Quando Jesus entra no barco, o vento cessa. O barco, símbolo da Igreja, só encontra descanso quando acolhe o Senhor. João acrescenta que, ao recebê-lo, chegam imediatamente à terra desejada, apontando para o horizonte escatológico. Mateus introduz Pedro, cuja tentativa de caminhar sobre as águas simboliza a ousadia da fé e sua fragilidade. Afundar não é sinal de fracasso definitivo, mas convite a estender a mão.
Marcos encerra o relato com uma nota teológica severa: os discípulos não tinham compreendido o milagre dos pães, pois o coração estava endurecido. O coração, na antropologia bíblica, é o centro das decisões. O endurecimento indica resistência à conversão. Quem não entende o pão partilhado não entende a travessia; quem não assume a lógica do dom não reconhece a presença de Deus na noite.
Essa chave ilumina uma crítica necessária às teologias da prosperidade e do domínio. O texto não promete mares calmos nem sucesso garantido. Seguir Jesus pode significar enfrentar vento contrário. A fé não é moeda de troca para bênçãos, nem instrumento de ascensão social. A fé como mercadoria é desmentida por um Cristo que chega tarde aos olhos humanos e cedo aos olhos de Deus.
O individualismo religioso também é questionado. A barca é comunitária. Ninguém atravessa sozinho. A salvação não é projeto privado, mas experiência compartilhada. A psicologia social confirma que a esperança se sustenta no vínculo e não no isolamento.
O clericalismo aparece como distorção quando líderes se colocam como donos da barca. O texto recorda que somente Cristo domina o mar. A Igreja, como afirma a Lumen Gentium, é povo de Deus em caminho. A Gaudium et Spes insiste que a comunidade cristã caminha solidária com as alegrias e angústias do mundo. Evangelii Gaudium denuncia uma Igreja fechada em si mesma, incapaz de reconhecer Cristo que vem ao encontro fora dos esquemas.

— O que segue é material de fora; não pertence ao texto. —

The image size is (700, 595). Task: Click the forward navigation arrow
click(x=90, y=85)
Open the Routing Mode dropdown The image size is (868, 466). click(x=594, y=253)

Santo Agostinho via na barca a Igreja sacudida pelas crises da história. Orígenes interpretava o mar como símbolo das paixões humanas. Crisóstomo destacava o atraso pedagógico de Jesus, que permite a dificuldade para amadurecer a fé. Essas leituras mostram que o texto sempre foi compreendido como chave existencial.
Marcos 6,45-52 confronta a ilusão do controle absoluto. A história humana é marcada por instabilidade. A fé cristã não elimina o caos, mas impede que ele se torne desespero. Antropologicamente, o texto revela um Deus que se aproxima quando as seguranças falham. É na noite que a fé se purifica de barganhas e ilusões.
Assim, Marcos 6,45-52 se ergue como palavra profética, exigente e desconcertante, dirigida à Igreja de todos os tempos e ao mundo marcado por incertezas, medos e falsas seguranças. O texto desmascara a religião do espetáculo, da fé utilitarista e do Deus domesticado para garantir sucesso, proteção imediata ou tranquilidade artificial, e anuncia uma fé da travessia, forjada no cansaço dos remos, na resistência ao vento contrário e na noite que parece não ter fim. Não se trata de uma espiritualidade de evasão, mas de um caminho pascal, no qual a fé não elimina a tempestade, mas aprende a atravessá-la.
Cristo, aqui, não é apresentado como solução mágica nem como amuleto contra o sofrimento, mas como o Senhor que caminha sobre as águas do caos, se aproxima quando os discípulos já não têm forças e entra na barca no tempo certo, não para poupar o medo, mas para transfigurá-lo. Sua presença não nega a noite da história, marcada por crises, injustiças e violências; ao contrário, Ele a atravessa conosco, revelando que Deus não abandona seus filhos no meio do mar agitado.
É nesse encontro, no limite das forças humanas, que a fé amadurece, os corações endurecidos são desarmados e a Igreja é purificada de suas ilusões de poder e controle. Marcos 6,45-52 nos recorda que seguir Jesus não é escapar da travessia, mas confiar n’Aquele que se faz próximo no coração do medo e pronuncia a Palavra que sustenta, reorienta e recria a esperança: “Sou eu. Não tenhais medo”.